### [WHAT NEEDS TO BE DONE]
Render every one of the entries below as a Markdown table with the columns Row and Line, giving each line its row number and leaving out any blank lines.

====================

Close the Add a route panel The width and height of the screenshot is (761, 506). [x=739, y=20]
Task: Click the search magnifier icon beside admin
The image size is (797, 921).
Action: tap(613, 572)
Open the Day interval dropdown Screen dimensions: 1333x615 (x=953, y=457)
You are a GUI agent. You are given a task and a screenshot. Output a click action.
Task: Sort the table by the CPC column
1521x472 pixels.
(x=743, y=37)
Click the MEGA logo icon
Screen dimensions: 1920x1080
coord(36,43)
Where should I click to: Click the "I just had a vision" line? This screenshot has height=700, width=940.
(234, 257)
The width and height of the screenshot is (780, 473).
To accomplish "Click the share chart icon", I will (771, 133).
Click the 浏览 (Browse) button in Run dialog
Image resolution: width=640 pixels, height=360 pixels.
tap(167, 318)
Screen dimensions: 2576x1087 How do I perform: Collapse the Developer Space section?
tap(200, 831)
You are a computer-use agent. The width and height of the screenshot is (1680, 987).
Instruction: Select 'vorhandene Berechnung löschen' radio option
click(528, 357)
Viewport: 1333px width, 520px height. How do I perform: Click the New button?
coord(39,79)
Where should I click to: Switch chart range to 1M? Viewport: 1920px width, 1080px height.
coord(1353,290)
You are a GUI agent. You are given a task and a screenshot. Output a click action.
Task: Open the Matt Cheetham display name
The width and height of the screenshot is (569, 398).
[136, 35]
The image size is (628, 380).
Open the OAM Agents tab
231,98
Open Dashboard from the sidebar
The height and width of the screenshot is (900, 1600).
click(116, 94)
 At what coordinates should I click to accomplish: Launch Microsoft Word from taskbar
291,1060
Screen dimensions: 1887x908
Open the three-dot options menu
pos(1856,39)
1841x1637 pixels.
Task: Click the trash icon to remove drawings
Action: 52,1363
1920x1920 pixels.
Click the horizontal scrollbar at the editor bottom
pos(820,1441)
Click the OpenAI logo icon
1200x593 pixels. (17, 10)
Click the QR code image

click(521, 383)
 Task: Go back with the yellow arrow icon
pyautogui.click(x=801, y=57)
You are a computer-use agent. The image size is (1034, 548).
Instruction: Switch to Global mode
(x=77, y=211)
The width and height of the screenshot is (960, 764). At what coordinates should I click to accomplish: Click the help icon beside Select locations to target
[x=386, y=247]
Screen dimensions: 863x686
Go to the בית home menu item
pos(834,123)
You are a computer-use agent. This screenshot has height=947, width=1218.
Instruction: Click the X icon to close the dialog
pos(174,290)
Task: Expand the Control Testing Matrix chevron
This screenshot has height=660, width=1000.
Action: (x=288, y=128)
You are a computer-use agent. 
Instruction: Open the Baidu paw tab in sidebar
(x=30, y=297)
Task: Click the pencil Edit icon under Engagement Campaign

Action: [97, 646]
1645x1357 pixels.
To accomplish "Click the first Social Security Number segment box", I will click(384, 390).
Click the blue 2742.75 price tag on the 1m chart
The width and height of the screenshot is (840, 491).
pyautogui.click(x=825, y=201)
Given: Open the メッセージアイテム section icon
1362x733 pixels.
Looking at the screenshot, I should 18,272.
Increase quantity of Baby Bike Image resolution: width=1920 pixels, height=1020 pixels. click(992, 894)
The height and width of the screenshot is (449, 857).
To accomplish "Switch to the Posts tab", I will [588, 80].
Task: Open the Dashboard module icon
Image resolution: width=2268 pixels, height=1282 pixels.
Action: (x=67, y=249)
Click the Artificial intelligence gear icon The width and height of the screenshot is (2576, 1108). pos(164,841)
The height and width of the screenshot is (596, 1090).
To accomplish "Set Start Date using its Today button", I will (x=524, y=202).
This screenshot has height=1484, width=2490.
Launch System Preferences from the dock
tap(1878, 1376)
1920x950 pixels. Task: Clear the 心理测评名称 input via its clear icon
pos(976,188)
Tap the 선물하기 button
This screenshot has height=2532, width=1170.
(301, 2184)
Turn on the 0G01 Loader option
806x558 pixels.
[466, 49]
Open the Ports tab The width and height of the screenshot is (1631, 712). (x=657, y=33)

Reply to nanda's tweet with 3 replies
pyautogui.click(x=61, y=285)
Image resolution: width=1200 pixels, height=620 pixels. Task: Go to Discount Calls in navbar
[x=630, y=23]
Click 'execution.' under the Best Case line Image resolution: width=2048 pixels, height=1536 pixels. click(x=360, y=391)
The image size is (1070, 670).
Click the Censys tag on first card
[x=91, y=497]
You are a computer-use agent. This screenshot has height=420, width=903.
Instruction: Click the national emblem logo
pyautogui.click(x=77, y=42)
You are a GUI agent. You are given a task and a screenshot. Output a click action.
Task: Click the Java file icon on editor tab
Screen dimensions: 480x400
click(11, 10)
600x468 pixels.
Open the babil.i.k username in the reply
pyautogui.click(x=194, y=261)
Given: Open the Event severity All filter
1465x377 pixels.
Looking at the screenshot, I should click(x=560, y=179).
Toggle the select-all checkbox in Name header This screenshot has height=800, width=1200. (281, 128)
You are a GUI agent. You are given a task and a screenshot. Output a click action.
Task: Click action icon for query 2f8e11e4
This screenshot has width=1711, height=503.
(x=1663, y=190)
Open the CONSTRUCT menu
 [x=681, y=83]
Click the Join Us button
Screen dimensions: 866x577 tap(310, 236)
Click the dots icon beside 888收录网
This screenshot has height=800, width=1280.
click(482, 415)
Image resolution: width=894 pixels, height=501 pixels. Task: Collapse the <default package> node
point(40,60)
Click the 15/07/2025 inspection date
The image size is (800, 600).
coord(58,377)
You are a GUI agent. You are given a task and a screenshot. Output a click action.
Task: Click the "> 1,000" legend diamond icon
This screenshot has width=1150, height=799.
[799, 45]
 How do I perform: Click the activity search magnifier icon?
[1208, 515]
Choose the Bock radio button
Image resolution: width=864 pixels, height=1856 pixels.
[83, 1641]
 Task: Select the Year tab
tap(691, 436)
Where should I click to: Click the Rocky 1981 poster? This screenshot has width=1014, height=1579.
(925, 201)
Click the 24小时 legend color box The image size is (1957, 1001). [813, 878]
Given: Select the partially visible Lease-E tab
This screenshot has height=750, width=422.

====================

### [EXERCISE SOLUTION]
| Row | Line |
|---|---|
| 1 | Close the Add a route panel The width and height of the screenshot is (761, 506). [x=739, y=20] |
| 2 | Task: Click the search magnifier icon beside admin |
| 3 | The image size is (797, 921). |
| 4 | Action: tap(613, 572) |
| 5 | Open the Day interval dropdown Screen dimensions: 1333x615 (x=953, y=457) |
| 6 | You are a GUI agent. You are given a task and a screenshot. Output a click action. |
| 7 | Task: Sort the table by the CPC column |
| 8 | 1521x472 pixels. |
| 9 | (x=743, y=37) |
| 10 | Click the MEGA logo icon |
| 11 | Screen dimensions: 1920x1080 |
| 12 | coord(36,43) |
| 13 | Where should I click to: Click the "I just had a vision" line? This screenshot has height=700, width=940. |
| 14 | (234, 257) |
| 15 | The width and height of the screenshot is (780, 473). |
| 16 | To accomplish "Click the share chart icon", I will (771, 133). |
| 17 | Click the 浏览 (Browse) button in Run dialog |
| 18 | Image resolution: width=640 pixels, height=360 pixels. |
| 19 | tap(167, 318) |
| 20 | Screen dimensions: 2576x1087 How do I perform: Collapse the Developer Space section? |
| 21 | tap(200, 831) |
| 22 | You are a computer-use agent. The width and height of the screenshot is (1680, 987). |
| 23 | Instruction: Select 'vorhandene Berechnung löschen' radio option |
| 24 | click(528, 357) |
| 25 | Viewport: 1333px width, 520px height. How do I perform: Click the New button? |
| 26 | coord(39,79) |
| 27 | Where should I click to: Switch chart range to 1M? Viewport: 1920px width, 1080px height. |
| 28 | coord(1353,290) |
| 29 | You are a GUI agent. You are given a task and a screenshot. Output a click action. |
| 30 | Task: Open the Matt Cheetham display name |
| 31 | The width and height of the screenshot is (569, 398). |
| 32 | [136, 35] |
| 33 | The image size is (628, 380). |
| 34 | Open the OAM Agents tab |
| 35 | 231,98 |
| 36 | Open Dashboard from the sidebar |
| 37 | The height and width of the screenshot is (900, 1600). |
| 38 | click(116, 94) |
| 39 |  At what coordinates should I click to accomplish: Launch Microsoft Word from taskbar |
| 40 | 291,1060 |
| 41 | Screen dimensions: 1887x908 |
| 42 | Open the three-dot options menu |
| 43 | pos(1856,39) |
| 44 | 1841x1637 pixels. |
| 45 | Task: Click the trash icon to remove drawings |
| 46 | Action: 52,1363 |
| 47 | 1920x1920 pixels. |
| 48 | Click the horizontal scrollbar at the editor bottom |
| 49 | pos(820,1441) |
| 50 | Click the OpenAI logo icon |
| 51 | 1200x593 pixels. (17, 10) |
| 52 | Click the QR code image |
| 53 | click(521, 383) |
| 54 |  Task: Go back with the yellow arrow icon |
| 55 | pyautogui.click(x=801, y=57) |
| 56 | You are a computer-use agent. The image size is (1034, 548). |
| 57 | Instruction: Switch to Global mode |
| 58 | (x=77, y=211) |
| 59 | The width and height of the screenshot is (960, 764). At what coordinates should I click to accomplish: Click the help icon beside Select locations to target |
| 60 | [x=386, y=247] |
| 61 | Screen dimensions: 863x686 |
| 62 | Go to the בית home menu item |
| 63 | pos(834,123) |
| 64 | You are a computer-use agent. This screenshot has height=947, width=1218. |
| 65 | Instruction: Click the X icon to close the dialog |
| 66 | pos(174,290) |
| 67 | Task: Expand the Control Testing Matrix chevron |
| 68 | This screenshot has height=660, width=1000. |
| 69 | Action: (x=288, y=128) |
| 70 | You are a computer-use agent.  |
| 71 | Instruction: Open the Baidu paw tab in sidebar |
| 72 | (x=30, y=297) |
| 73 | Task: Click the pencil Edit icon under Engagement Campaign |
| 74 | Action: [97, 646] |
| 75 | 1645x1357 pixels. |
| 76 | To accomplish "Click the first Social Security Number segment box", I will click(384, 390). |
| 77 | Click the blue 2742.75 price tag on the 1m chart |
| 78 | The width and height of the screenshot is (840, 491). |
| 79 | pyautogui.click(x=825, y=201) |
| 80 | Given: Open the メッセージアイテム section icon |
| 81 | 1362x733 pixels. |
| 82 | Looking at the screenshot, I should 18,272. |
| 83 | Increase quantity of Baby Bike Image resolution: width=1920 pixels, height=1020 pixels. click(992, 894) |
| 84 | The height and width of the screenshot is (449, 857). |
| 85 | To accomplish "Switch to the Posts tab", I will [588, 80]. |
| 86 | Task: Open the Dashboard module icon |
| 87 | Image resolution: width=2268 pixels, height=1282 pixels. |
| 88 | Action: (x=67, y=249) |
| 89 | Click the Artificial intelligence gear icon The width and height of the screenshot is (2576, 1108). pos(164,841) |
| 90 | The height and width of the screenshot is (596, 1090). |
| 91 | To accomplish "Set Start Date using its Today button", I will (x=524, y=202). |
| 92 | This screenshot has height=1484, width=2490. |
| 93 | Launch System Preferences from the dock |
| 94 | tap(1878, 1376) |
| 95 | 1920x950 pixels. Task: Clear the 心理测评名称 input via its clear icon |
| 96 | pos(976,188) |
| 97 | Tap the 선물하기 button |
| 98 | This screenshot has height=2532, width=1170. |
| 99 | (301, 2184) |
| 100 | Turn on the 0G01 Loader option |
| 101 | 806x558 pixels. |
| 102 | [466, 49] |
| 103 | Open the Ports tab The width and height of the screenshot is (1631, 712). (x=657, y=33) |
| 104 | Reply to nanda's tweet with 3 replies |
| 105 | pyautogui.click(x=61, y=285) |
| 106 | Image resolution: width=1200 pixels, height=620 pixels. Task: Go to Discount Calls in navbar |
| 107 | [x=630, y=23] |
| 108 | Click 'execution.' under the Best Case line Image resolution: width=2048 pixels, height=1536 pixels. click(x=360, y=391) |
| 109 | The image size is (1070, 670). |
| 110 | Click the Censys tag on first card |
| 111 | [x=91, y=497] |
| 112 | You are a computer-use agent. This screenshot has height=420, width=903. |
| 113 | Instruction: Click the national emblem logo |
| 114 | pyautogui.click(x=77, y=42) |
| 115 | You are a GUI agent. You are given a task and a screenshot. Output a click action. |
| 116 | Task: Click the Java file icon on editor tab |
| 117 | Screen dimensions: 480x400 |
| 118 | click(11, 10) |
| 119 | 600x468 pixels. |
| 120 | Open the babil.i.k username in the reply |
| 121 | pyautogui.click(x=194, y=261) |
| 122 | Given: Open the Event severity All filter |
| 123 | 1465x377 pixels. |
| 124 | Looking at the screenshot, I should click(x=560, y=179). |
| 125 | Toggle the select-all checkbox in Name header This screenshot has height=800, width=1200. (281, 128) |
| 126 | You are a GUI agent. You are given a task and a screenshot. Output a click action. |
| 127 | Task: Click action icon for query 2f8e11e4 |
| 128 | This screenshot has width=1711, height=503. |
| 129 | (x=1663, y=190) |
| 130 | Open the CONSTRUCT menu |
| 131 |  [x=681, y=83] |
| 132 | Click the Join Us button |
| 133 | Screen dimensions: 866x577 tap(310, 236) |
| 134 | Click the dots icon beside 888收录网 |
| 135 | This screenshot has height=800, width=1280. |
| 136 | click(482, 415) |
| 137 | Image resolution: width=894 pixels, height=501 pixels. Task: Collapse the <default package> node |
| 138 | point(40,60) |
| 139 | Click the 15/07/2025 inspection date |
| 140 | The image size is (800, 600). |
| 141 | coord(58,377) |
| 142 | You are a GUI agent. You are given a task and a screenshot. Output a click action. |
| 143 | Task: Click the "> 1,000" legend diamond icon |
| 144 | This screenshot has width=1150, height=799. |
| 145 | [799, 45] |
| 146 |  How do I perform: Click the activity search magnifier icon? |
| 147 | [1208, 515] |
| 148 | Choose the Bock radio button |
| 149 | Image resolution: width=864 pixels, height=1856 pixels. |
| 150 | [83, 1641] |
| 151 |  Task: Select the Year tab |
| 152 | tap(691, 436) |
| 153 | Where should I click to: Click the Rocky 1981 poster? This screenshot has width=1014, height=1579. |
| 154 | (925, 201) |
| 155 | Click the 24小时 legend color box The image size is (1957, 1001). [813, 878] |
| 156 | Given: Select the partially visible Lease-E tab |
| 157 | This screenshot has height=750, width=422. |